TEXT PROVIDED Start Marker

A second wave of swine flu shutters three Queens schools

 

A week after the city stopped giving daily updates on the swine flu epidemic that last month forced closures at multiple schools in Queens, including one public school, three more schools are being closed because of the disease.

The city Department of Health urged the Department of Education to close the schools, all in Queens, because they all have higher-than-normal numbers of students reporting flulike symptoms. At one of the schools, IS 238 in Hollis, an assistant principal is seriously ill with a confirmed case of the H1N1 flu strain, also known as swine flu. Mayor Bloomberg said today during a press conference about the outbreak that health officials think the administrator might have been in poor health before contracting H1N1 flu.

According to the New York Times, 241 students were absent at IS 5 in Elmhurst today. Typically, 96 percent of the school’s 1,500 students are present every day, according to DOE data; today, that figure was 84 percent. At PS 16 in Corona, the Times reported, dozens of students went home sick just today. And at IS 238, four students plus the administrator have been documented as having swine flu.

The DOE has been monitoring the situation at the schools for several days, according to Kathleen Grimm, deputy chancellor for finance and administration at the DOE. Today the DOH decided that the disease’s spread needed to be contained, and so the schools will be closed for at least the next week as a “precautionary measure,” she said. Students and staff will not be asked to make up the missed time, she told me.

I spoke with Grimm tonight after a meeting in Manhattan about school overcrowding, to which she arrived late because of the health crisis in Queens.

The Times had reporters on the ground at several of the schools late this afternoon when the closures were announced. From the newspaper’s report about the scene outside IS 238:

Kvon Williams-Sparks, 13, an eighth grader, said he had noticed an increase in the frequency with which janitors were cleaning the bathrooms, and said the assistant principal had not been at work since Monday. “On Monday, I found a notice in the library that said, ‘If you are sick, you should stay home,’” Kvon said. “But nobody has otherwise talked to us.”

TEXT PROVIDED End Marker

Reproduce the passage of the swine flu article starting at "A week after" and ending at "of the disease.", word for word. Rely solely on the article about the swine flu school closures in Queens.

DATA EXCERPTS Start Marker

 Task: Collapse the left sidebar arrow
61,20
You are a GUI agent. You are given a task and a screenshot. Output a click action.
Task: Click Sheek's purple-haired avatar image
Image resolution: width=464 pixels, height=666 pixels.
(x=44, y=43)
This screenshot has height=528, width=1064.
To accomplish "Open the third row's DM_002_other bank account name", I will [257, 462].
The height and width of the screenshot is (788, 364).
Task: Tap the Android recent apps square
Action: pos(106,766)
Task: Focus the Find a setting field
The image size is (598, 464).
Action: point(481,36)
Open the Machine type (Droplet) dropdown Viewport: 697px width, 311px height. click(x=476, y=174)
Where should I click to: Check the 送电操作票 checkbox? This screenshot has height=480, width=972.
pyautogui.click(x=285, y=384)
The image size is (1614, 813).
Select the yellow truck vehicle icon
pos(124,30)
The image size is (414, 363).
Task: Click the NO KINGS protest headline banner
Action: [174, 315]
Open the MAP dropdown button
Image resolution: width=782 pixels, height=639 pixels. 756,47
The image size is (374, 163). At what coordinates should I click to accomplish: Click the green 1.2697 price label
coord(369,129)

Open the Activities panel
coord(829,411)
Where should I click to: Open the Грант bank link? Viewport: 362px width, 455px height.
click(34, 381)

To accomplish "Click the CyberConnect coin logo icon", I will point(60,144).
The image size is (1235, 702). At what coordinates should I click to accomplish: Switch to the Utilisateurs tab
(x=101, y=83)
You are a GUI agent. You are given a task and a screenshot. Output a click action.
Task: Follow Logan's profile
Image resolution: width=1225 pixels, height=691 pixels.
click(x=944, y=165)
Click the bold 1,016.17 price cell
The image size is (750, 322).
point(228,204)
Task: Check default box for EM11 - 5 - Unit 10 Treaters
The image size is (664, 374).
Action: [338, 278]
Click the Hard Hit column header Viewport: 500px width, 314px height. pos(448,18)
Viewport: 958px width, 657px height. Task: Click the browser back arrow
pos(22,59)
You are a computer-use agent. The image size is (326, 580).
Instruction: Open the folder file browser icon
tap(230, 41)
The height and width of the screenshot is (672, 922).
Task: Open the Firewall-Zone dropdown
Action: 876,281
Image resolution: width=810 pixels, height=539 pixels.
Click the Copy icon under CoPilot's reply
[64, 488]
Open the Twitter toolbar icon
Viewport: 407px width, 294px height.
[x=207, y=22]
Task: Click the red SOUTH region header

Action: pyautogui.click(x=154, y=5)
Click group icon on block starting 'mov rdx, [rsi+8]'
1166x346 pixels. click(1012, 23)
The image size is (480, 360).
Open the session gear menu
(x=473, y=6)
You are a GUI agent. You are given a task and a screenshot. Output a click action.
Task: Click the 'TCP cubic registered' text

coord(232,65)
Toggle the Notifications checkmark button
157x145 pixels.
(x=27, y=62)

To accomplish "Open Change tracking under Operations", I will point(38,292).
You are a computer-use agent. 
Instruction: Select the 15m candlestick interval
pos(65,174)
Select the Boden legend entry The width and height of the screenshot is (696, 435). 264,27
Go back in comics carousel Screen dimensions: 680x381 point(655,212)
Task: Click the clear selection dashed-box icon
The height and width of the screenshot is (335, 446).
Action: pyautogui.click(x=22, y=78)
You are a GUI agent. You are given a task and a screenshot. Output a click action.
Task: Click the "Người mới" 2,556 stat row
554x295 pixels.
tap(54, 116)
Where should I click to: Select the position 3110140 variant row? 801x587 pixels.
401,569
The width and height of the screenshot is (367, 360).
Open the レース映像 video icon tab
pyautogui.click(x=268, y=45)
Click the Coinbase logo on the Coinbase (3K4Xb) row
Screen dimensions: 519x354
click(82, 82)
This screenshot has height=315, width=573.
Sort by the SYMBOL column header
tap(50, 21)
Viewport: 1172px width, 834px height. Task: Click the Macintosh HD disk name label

DATA EXCERPTS End Marker

_RESULT_
A week after the city stopped giving daily updates on the swine flu epidemic that last month forced closures at multiple schools in Queens, including one public school, three more schools are being closed because of the disease.